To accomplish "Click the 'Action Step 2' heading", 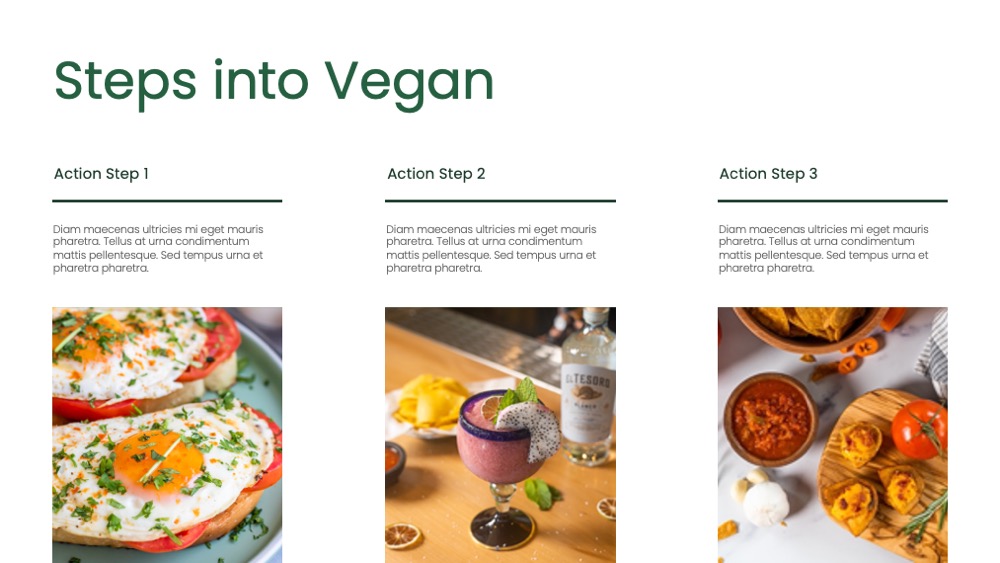I will point(436,173).

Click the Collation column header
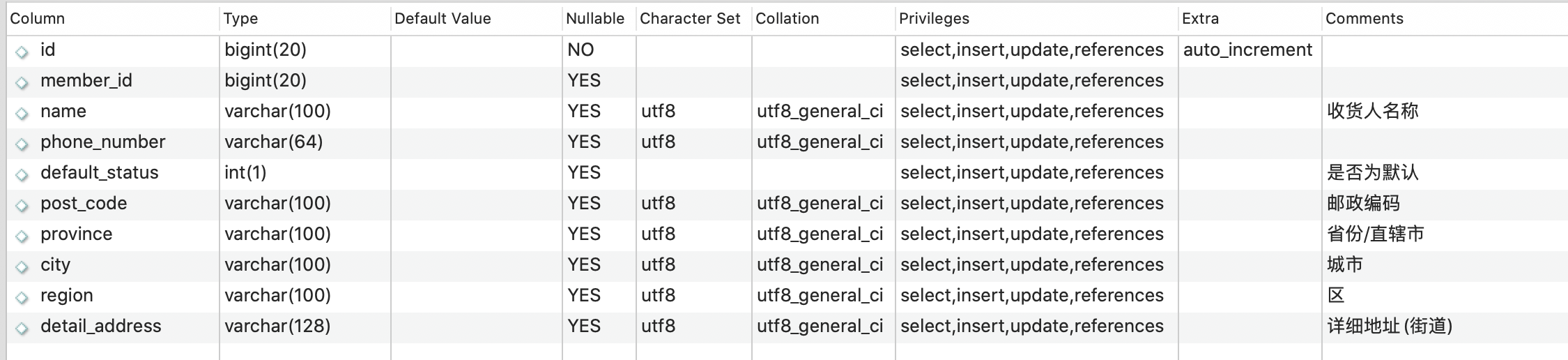[x=787, y=19]
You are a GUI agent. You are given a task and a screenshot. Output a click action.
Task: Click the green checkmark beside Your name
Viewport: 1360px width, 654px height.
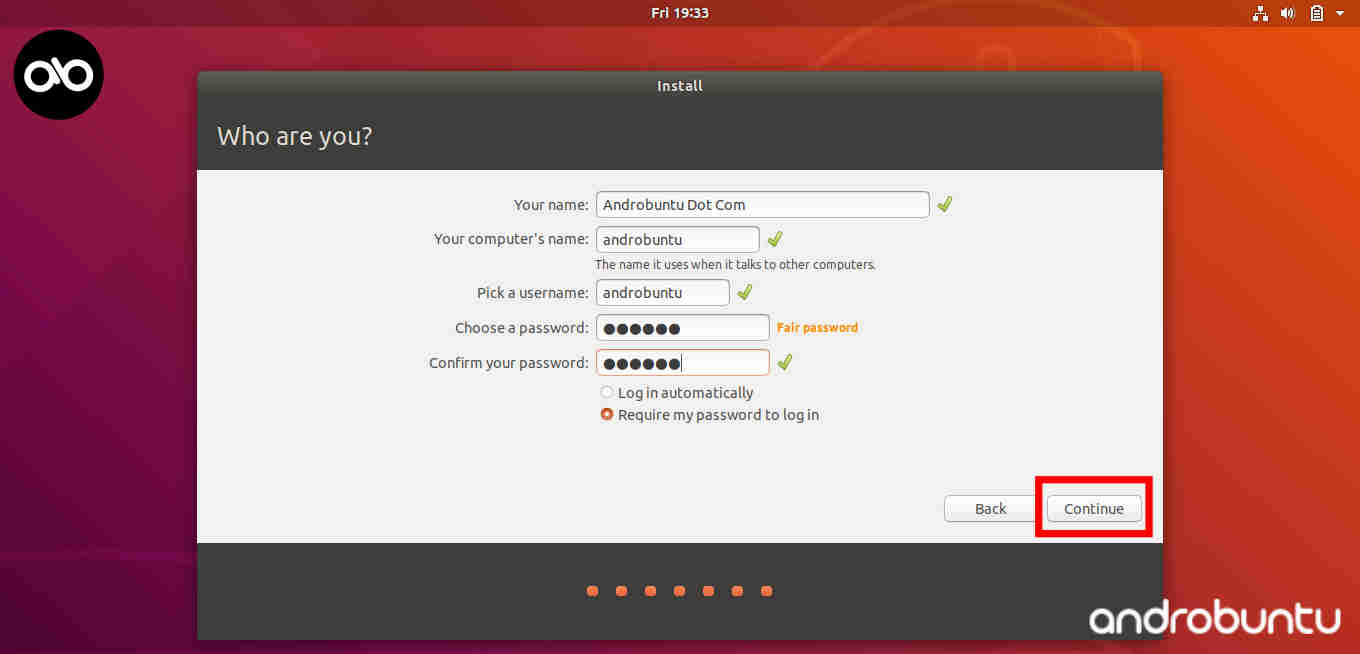944,204
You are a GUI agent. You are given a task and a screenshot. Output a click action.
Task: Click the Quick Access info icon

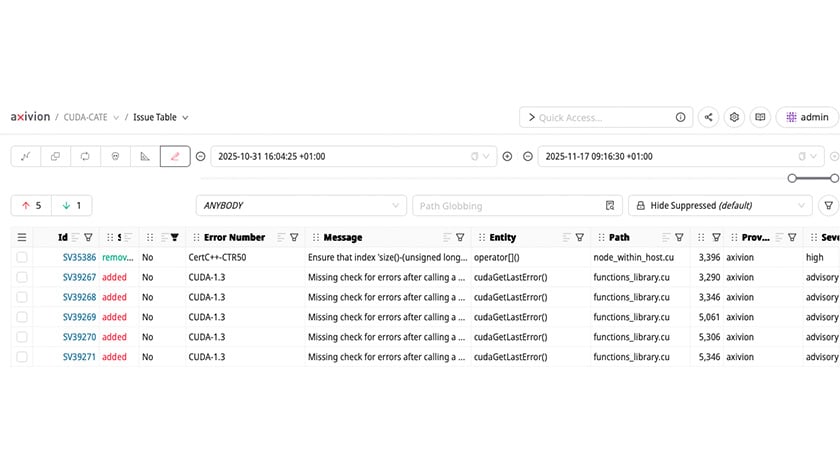tap(680, 117)
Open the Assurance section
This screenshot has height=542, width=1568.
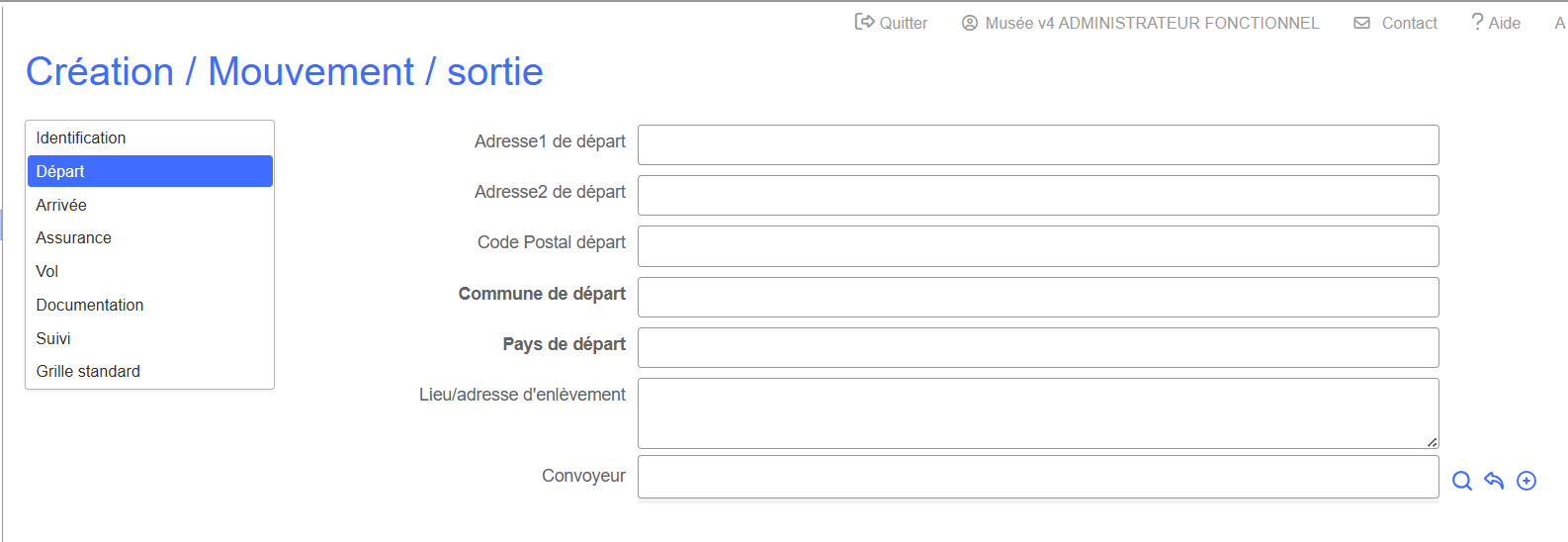[x=73, y=237]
----------
Your objective: Write out exactly the lines from the one containing "Task: Click the green" to the last line of the records above, both included, and leave out any pictures.

Response box:
Task: Click the green checkmark beside Your name
Viewport: 1360px width, 654px height.
944,204
You are a GUI agent. You are given a task and a screenshot. Output a click action.
Task: Click the Quick Access info icon

tap(680, 117)
Open the Assurance section
This screenshot has height=542, width=1568.
[x=73, y=237]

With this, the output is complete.